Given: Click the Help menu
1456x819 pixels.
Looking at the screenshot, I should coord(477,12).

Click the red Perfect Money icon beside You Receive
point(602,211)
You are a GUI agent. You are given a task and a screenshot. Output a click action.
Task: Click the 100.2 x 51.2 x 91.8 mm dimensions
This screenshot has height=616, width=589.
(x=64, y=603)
.....
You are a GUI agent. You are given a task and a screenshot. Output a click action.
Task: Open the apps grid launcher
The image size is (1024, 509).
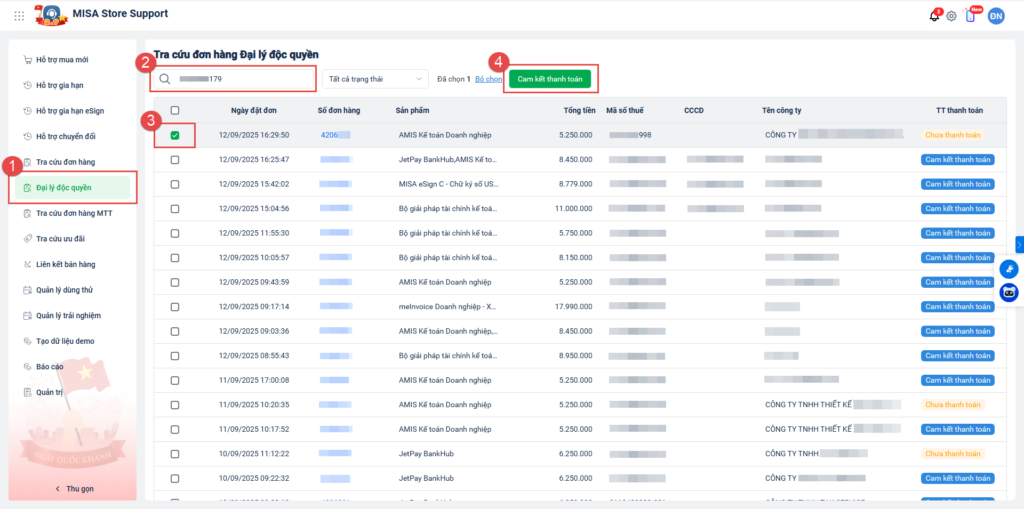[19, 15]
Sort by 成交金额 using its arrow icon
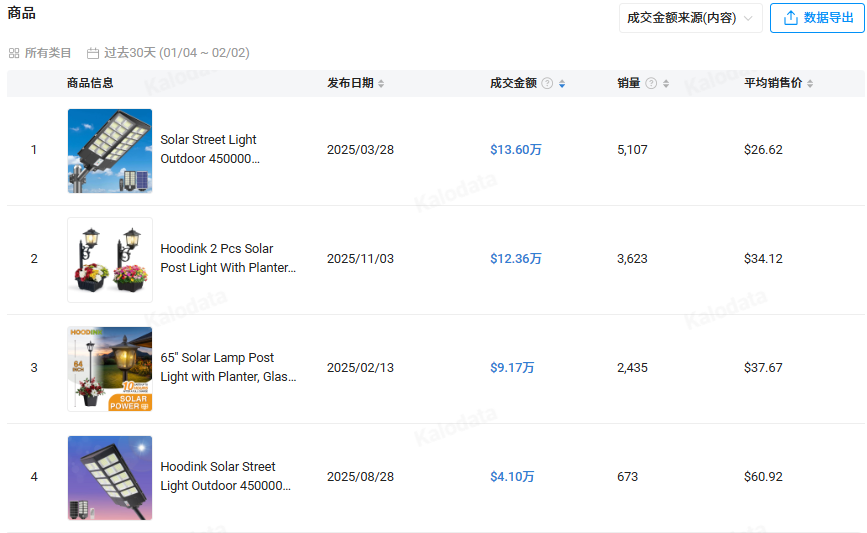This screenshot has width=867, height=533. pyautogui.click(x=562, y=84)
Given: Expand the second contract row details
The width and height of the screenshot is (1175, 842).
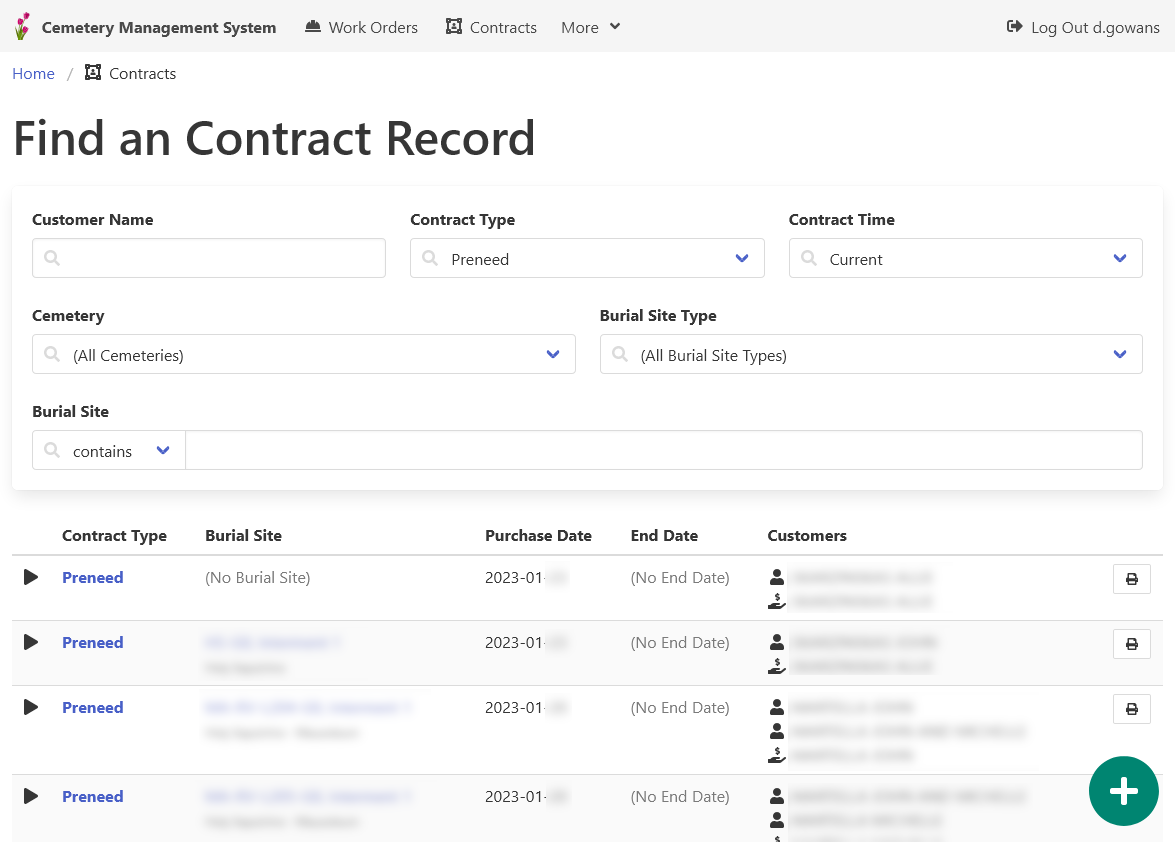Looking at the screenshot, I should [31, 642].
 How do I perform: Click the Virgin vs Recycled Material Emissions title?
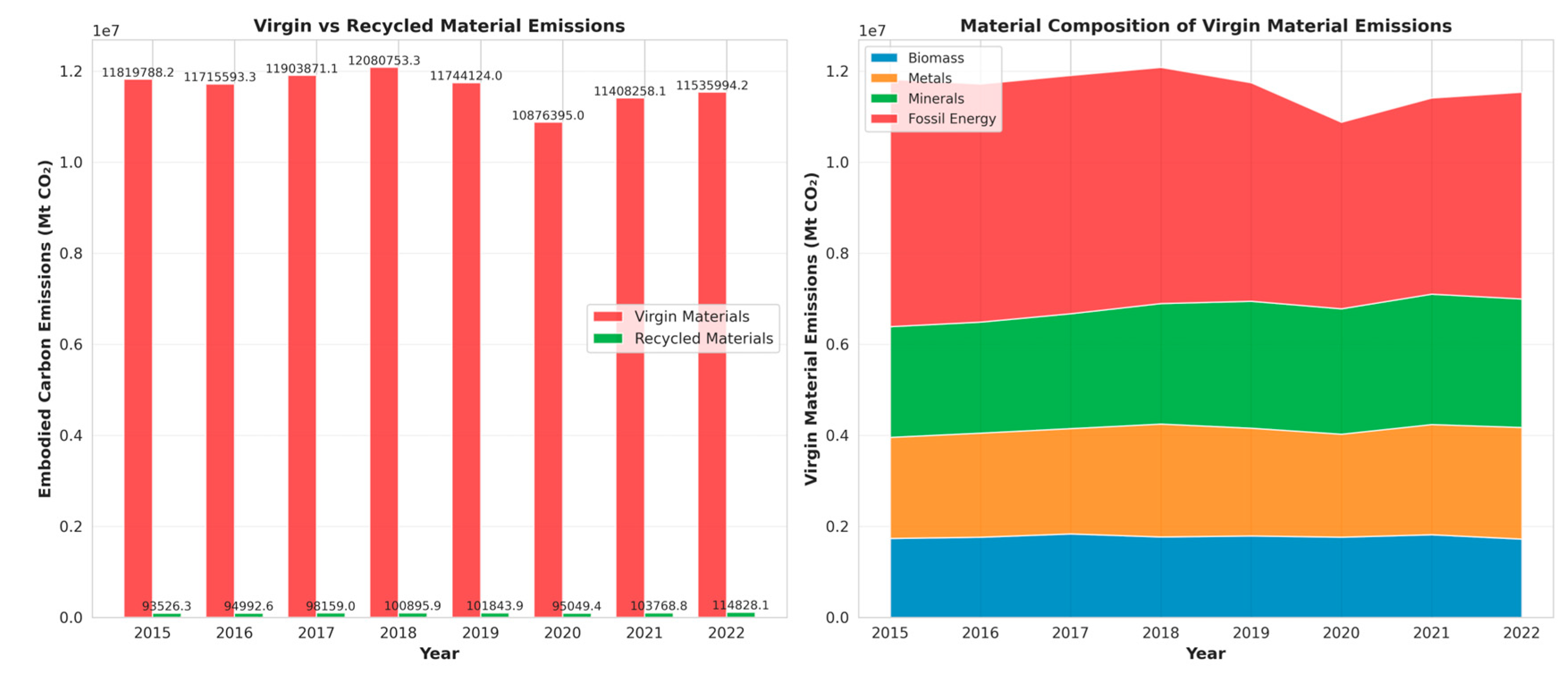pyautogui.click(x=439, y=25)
.....
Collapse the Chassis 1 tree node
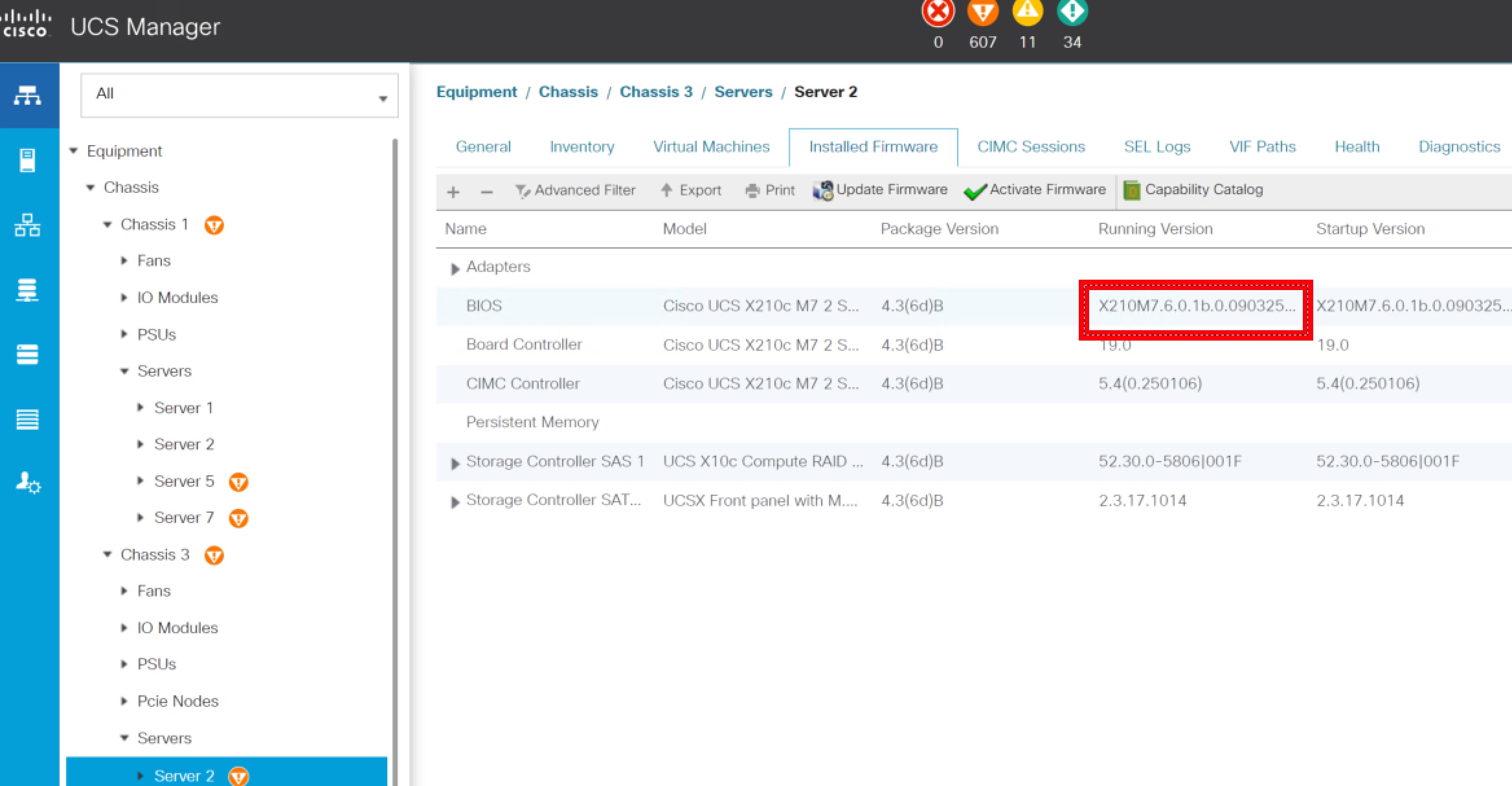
.....
Problem: Render the lines as a Markdown table with columns Row and Line, starting at the line containing "Given: Expand the second contract row details" and ending at the line containing "pyautogui.click(x=439, y=25)", with blank lines skipped. Leave the pictures out of the table.

Expected output:
| Row | Line |
|---|---|
| 1 | Given: Expand the second contract row details |
| 2 | The width and height of the screenshot is (1175, 842). |
| 3 | Looking at the screenshot, I should [31, 642]. |
| 4 |  How do I perform: Click the Virgin vs Recycled Material Emissions title? |
| 5 | pyautogui.click(x=439, y=25) |